O novo livro, a sua origem e um eventual regresso às aventuras de Dog Mendonça e Pizzaboy são os pontos fortes desta entrevista, publicada quando Os Vampiros chega finalmente às livrarias.
As Leituras do Pedro -
Há 6 anos (quando nos conhecemos) lançavas o primeiro volume do Dog Mendonça
e Pizzaboy. O que mudou na tua vida desde então?
Filipe Melo - Estou
mais velho. As minhas preocupações foram mudando nos últimos anos. Quando
escrevi o primeiro livro, em 2004, era outra pessoa - tinha muita energia e uma
dose generosa de inocência: disparava para todo o lado.
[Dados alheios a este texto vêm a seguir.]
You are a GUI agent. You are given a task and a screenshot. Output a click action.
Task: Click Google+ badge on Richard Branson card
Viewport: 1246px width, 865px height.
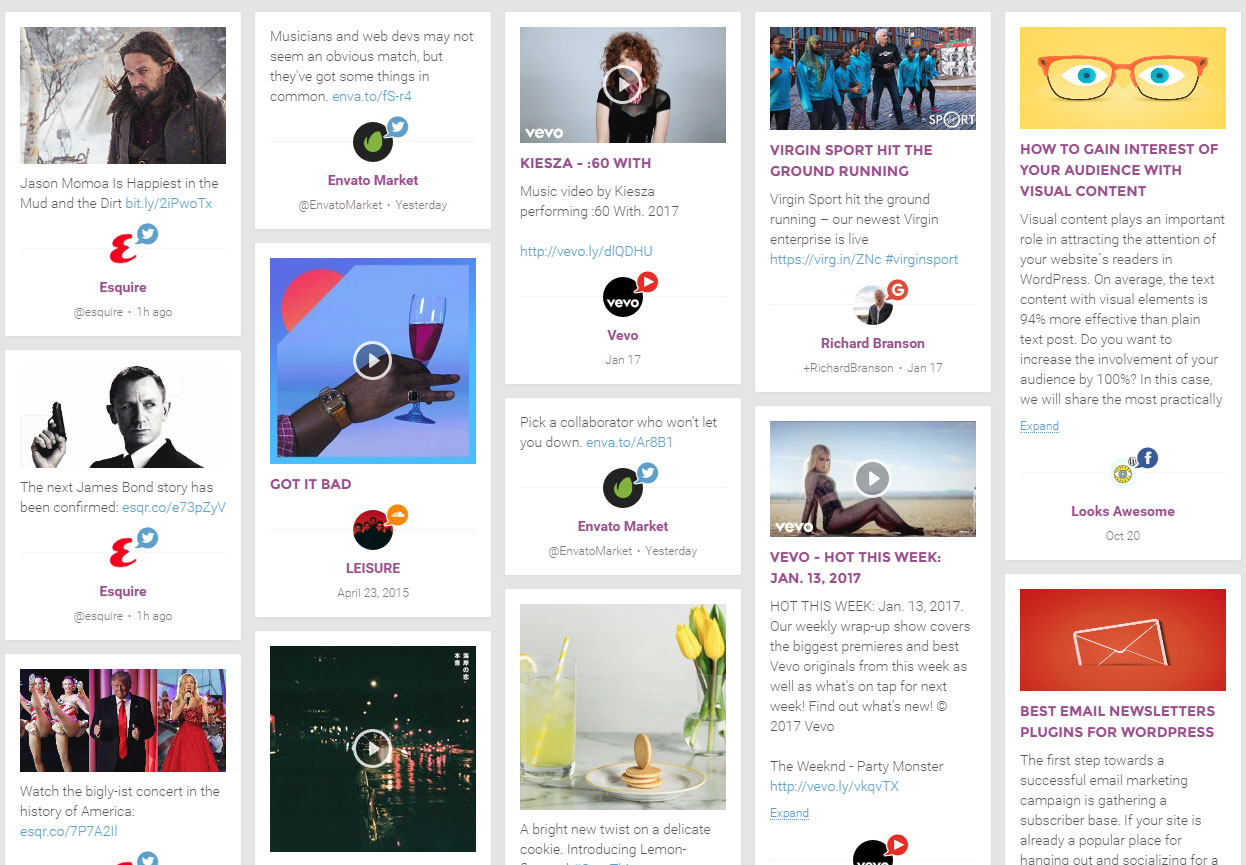(x=897, y=291)
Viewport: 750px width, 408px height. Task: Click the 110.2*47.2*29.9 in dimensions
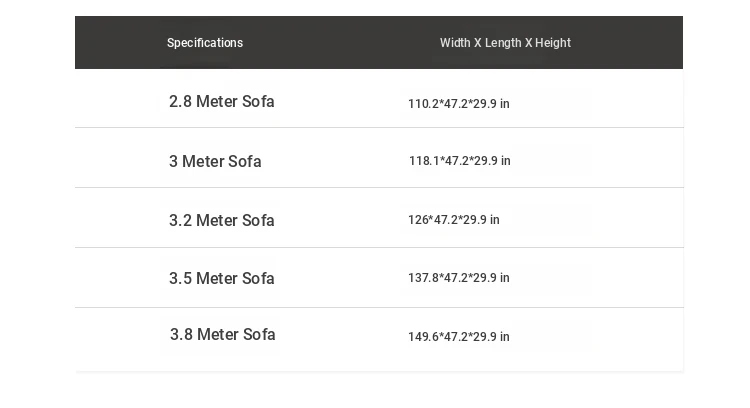point(458,104)
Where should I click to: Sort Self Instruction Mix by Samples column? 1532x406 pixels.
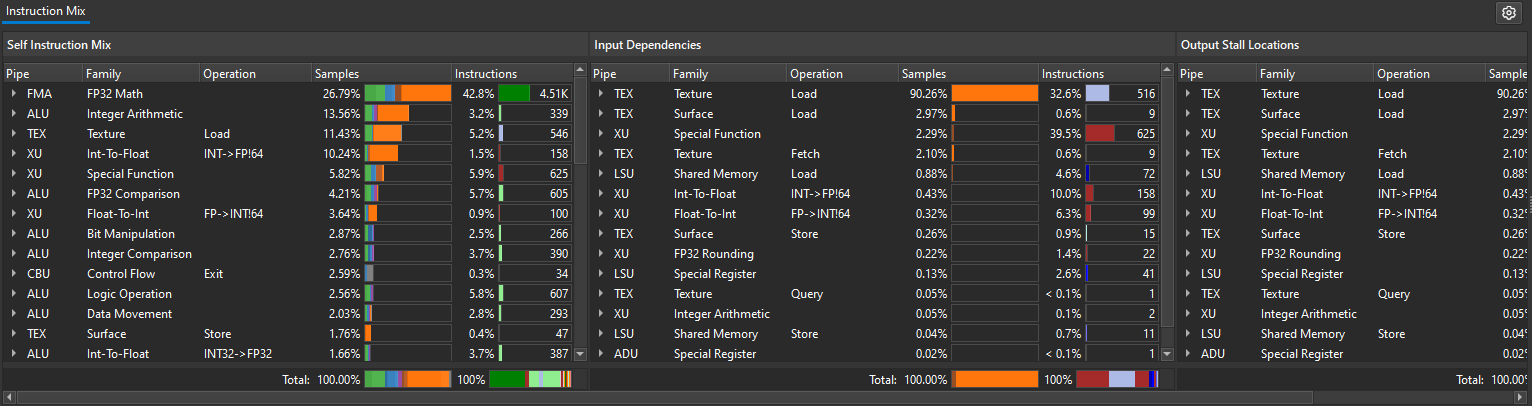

Acho que o próprio
livro é um reflexo disso - a história é uma tremenda confusão, mas tem muita
vida e energia.
Suponho que isso foi, de alguma forma estranha, contagiante
para quem a lia e o livro acabou por funcionar. No entanto, a nível pessoal,
não tinha tempo nem disponibilidade para me dedicar às coisas que hoje em dia
considero realmente importantes - pessoas de quem gosto, espaço para ter ideias
e o tempo para trabalhar nelas.
As Leituras do Pedro -
Argumentista de banda desenhada, realizador de cinema e TV, músico de jazz,
participante em projectos como Deixem o pimba em paz! e Uma nêspera no cú… O
que te realiza mais? Quantos Filipe Melo há? Quantas horas tem o teu dia?
Filipe Melo - Para
se poder fazer só o que se gosta, é preciso trabalhar muito, e, mesmo assim,
sinto que isso nem sempre acontece.
Tenho tentado, especialmente nos últimos dois ou três anos,
só me envolver em projectos que me devolvam algum tipo de orgulho, e tenho tido
a sorte de estar rodeado com pessoas de enorme talento e generosidade. Os
projectos que referes na pergunta funcionaram por causa do grupo de pessoas que
se juntou, e pelo respeito e amizade que nos une. Cada dia de trabalho é uma
lição de humildade.
O meu dia tem poucas horas porque durmo muito e,
infelizmente, sou só um. Gostava que tivesse mais horas e uns quantos oompa
loompas, para poder levar avante algumas coisas que gostava de fazer e que
procrastino constantemente. Mas suponho que é um mal muito comum. O que mais me
realiza é o momento em que estou a trabalhar num projecto e a transformar
ideias abstractas em algo concreto - música, filmes, BD, seja o que for. Esse
processo é o que mais me apaixona e essa "zona" é onde me sinto
melhor.
As Leituras do Pedro -
Como nasceu Os Vampiros? Quais foram as tuas inspirações? Que percentagem de
realidade e ficção há nele?
Filipe Melo - "Os
Vampiros" é uma história que surgiu há uns anos, quando estava a estudar
estruturas de história de um género específico, o terror.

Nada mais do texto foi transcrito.